The Class A-1 Notes will be governed, in part, by the Purchase Agreement and by certain generally applicable terms contained in the Indenture. The applicable interest rate under the Variable Funding Note depends on the type of borrowing by the Co-Issuers. The applicable interest rate for advances is generally calculated at a per annum rate equal to the commercial paper funding rate or one-, two-, three- or six-month Eurodollar Funding Rate, in either case, plus 2.15%. The applicable interest rate for swingline advances and unreimbursed draws on outstanding letters of credit is a per annum base rate equal to the sum of (a) 1.15% plus (b) the greatest of (i) the Prime Rate in effect from time to time, (ii) the Federal Funds Rate in effect from time to time plus 0.50% and (iii) the one-month Eurodollar Funding Rate plus 1.00%. There is no upfront fee for the Class A-1 Notes. There is a fee of 50 basis points on any unused portion of the Variable Funding Notes facility. Undrawn face amounts of outstanding letters of credit that are not cash collateralized accrue a fee of 2.15% per annum. It is anticipated that the principal and interest on the Class A-1 Notes will be repaid in full on or prior to the quarterly payment date in June 2024 (the “Class A-1 Anticipated Repayment Date”), subject to two additional one-year extensions at the option of the Corporation upon the satisfaction of certain conditions.

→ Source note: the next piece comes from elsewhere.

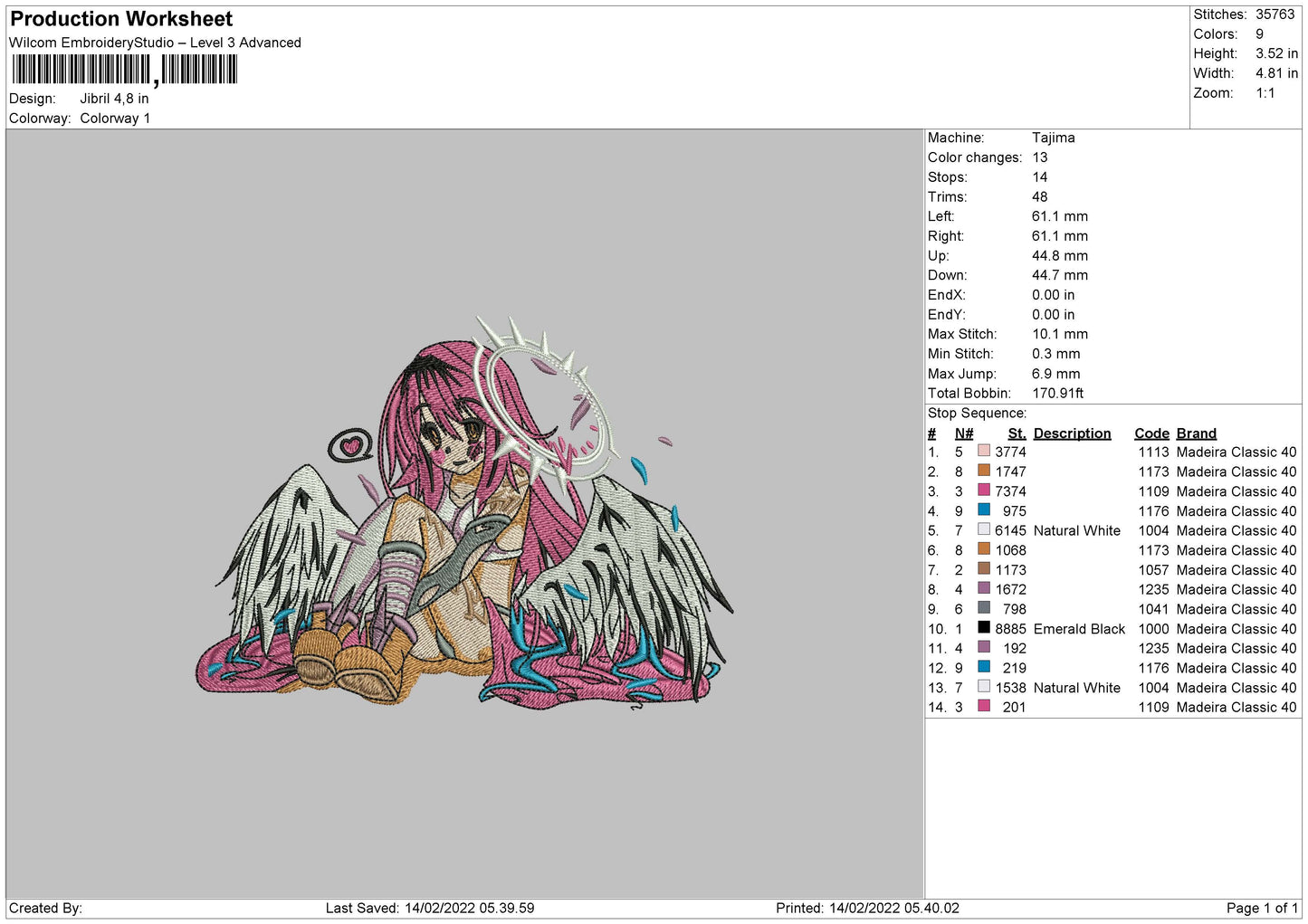
Task: Select the purple swatch with 1672 stitches
Action: coord(983,589)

Guarantee and Collateral Agreement

Under the Guarantee and Collateral Agreement, dated September 30, 2014, as amended and restated as of June 5, 2019, a copy of which is attached hereto as Exhibit 10.2, among the Guarantors in favor of the Trustee, the Guarantors guarantee the obligations of the Co-Issuers under the Indenture and related documents and secure the guarantee by granting a security interest in substantially all of their assets.

The New Notes are secured by a security interest in substantially all of the assets of the Co-Issuers and the Guarantors (collectively, the “Securitization Entities”). On the Closing Date, these assets (the “Securitized Assets”) generally included substantially all of the domestic revenue-generating assets of the Corporation and its subsidiaries, which principally consist of franchise agreements, area license agreements, development agreements, franchisee fee notes, equipment leases, agreements related to the domestic production of and the sale of pancake and waffle dry-mixes, owned and leased real property and intellectual property.

The New Notes are the obligations only of the Co-Issuers pursuant to the Indenture and are unconditionally and irrevocably guaranteed by the Guarantors pursuant to the Guarantee and Collateral Agreement. Except as described below, neither the Corporation nor any subsidiary of the Corporation, other than the Securitization Entities, will guarantee or in any way be liable for the obligations of the Co-Issuers under the Indenture or the New Notes.


Management Agreement

Under the terms of the Management Agreement, dated September 30, 2014, as amended and restated as of September 5, 2018 and as further amended and restated as of June 5, 2019, a copy of which is attached hereto as Exhibit 10.3, among the Corporation, the Securitization Entities, Applebee’s Services, Inc., International House of Pancakes, LLC and the Trustee, the Corporation will act as the manager with respect to the Securitized Assets. The primary responsibilities of the manager will be to perform certain franchising, distribution, intellectual property and operational functions on behalf of the Securitization Entities with respect to the Securitized Assets pursuant to the Management Agreement. The manager will be entitled to the payment of the weekly management fee, as set forth in the Management Agreement and will be subject to the liabilities set forth in the Management Agreement.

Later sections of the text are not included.